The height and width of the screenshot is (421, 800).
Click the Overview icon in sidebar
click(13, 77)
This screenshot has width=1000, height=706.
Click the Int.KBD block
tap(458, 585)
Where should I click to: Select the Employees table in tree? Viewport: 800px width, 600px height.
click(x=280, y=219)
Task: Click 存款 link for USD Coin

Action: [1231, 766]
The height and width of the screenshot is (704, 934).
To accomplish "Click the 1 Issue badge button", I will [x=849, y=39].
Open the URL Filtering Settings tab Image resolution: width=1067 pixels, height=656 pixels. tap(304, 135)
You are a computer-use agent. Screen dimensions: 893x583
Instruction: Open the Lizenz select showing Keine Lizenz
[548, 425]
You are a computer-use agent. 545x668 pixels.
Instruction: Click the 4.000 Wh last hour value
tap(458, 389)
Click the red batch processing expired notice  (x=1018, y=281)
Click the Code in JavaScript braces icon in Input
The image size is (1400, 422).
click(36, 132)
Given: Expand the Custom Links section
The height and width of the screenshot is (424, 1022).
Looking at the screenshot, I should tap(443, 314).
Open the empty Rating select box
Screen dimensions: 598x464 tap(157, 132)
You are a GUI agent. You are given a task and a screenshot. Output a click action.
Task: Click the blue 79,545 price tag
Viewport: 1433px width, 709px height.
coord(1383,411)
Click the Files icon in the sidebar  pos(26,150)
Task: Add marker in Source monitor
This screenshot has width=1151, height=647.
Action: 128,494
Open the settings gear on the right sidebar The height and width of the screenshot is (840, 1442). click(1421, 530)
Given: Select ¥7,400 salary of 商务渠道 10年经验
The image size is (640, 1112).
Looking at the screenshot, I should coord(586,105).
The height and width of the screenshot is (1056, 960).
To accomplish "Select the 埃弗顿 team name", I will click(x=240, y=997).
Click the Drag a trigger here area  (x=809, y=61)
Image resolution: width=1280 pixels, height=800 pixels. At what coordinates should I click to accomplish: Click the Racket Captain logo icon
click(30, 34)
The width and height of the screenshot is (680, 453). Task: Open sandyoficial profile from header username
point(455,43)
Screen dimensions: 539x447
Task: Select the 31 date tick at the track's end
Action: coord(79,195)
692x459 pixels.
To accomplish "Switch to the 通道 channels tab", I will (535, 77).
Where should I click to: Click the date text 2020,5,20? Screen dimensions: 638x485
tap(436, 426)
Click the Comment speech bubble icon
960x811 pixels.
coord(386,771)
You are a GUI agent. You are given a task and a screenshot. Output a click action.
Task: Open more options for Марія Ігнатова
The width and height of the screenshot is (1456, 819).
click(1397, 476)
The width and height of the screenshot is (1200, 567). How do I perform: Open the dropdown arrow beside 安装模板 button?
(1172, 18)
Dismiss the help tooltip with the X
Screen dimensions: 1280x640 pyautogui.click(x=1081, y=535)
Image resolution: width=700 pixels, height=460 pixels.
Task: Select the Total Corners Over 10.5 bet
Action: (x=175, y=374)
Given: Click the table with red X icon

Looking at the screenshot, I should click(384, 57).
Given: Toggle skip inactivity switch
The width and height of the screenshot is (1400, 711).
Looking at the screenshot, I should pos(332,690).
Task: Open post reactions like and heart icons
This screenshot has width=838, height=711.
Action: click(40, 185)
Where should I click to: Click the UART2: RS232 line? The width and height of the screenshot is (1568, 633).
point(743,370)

----------

§ Description of the task: Repeat exactly the lines above from the one with "This screenshot has width=1000, height=706." up to and including the one with "The height and width of the screenshot is (704, 934).". No other line belongs in the reply.

§ Task answer:
This screenshot has width=1000, height=706.
Click the Int.KBD block
tap(458, 585)
Where should I click to: Select the Employees table in tree? Viewport: 800px width, 600px height.
click(x=280, y=219)
Task: Click 存款 link for USD Coin

Action: [1231, 766]
The height and width of the screenshot is (704, 934).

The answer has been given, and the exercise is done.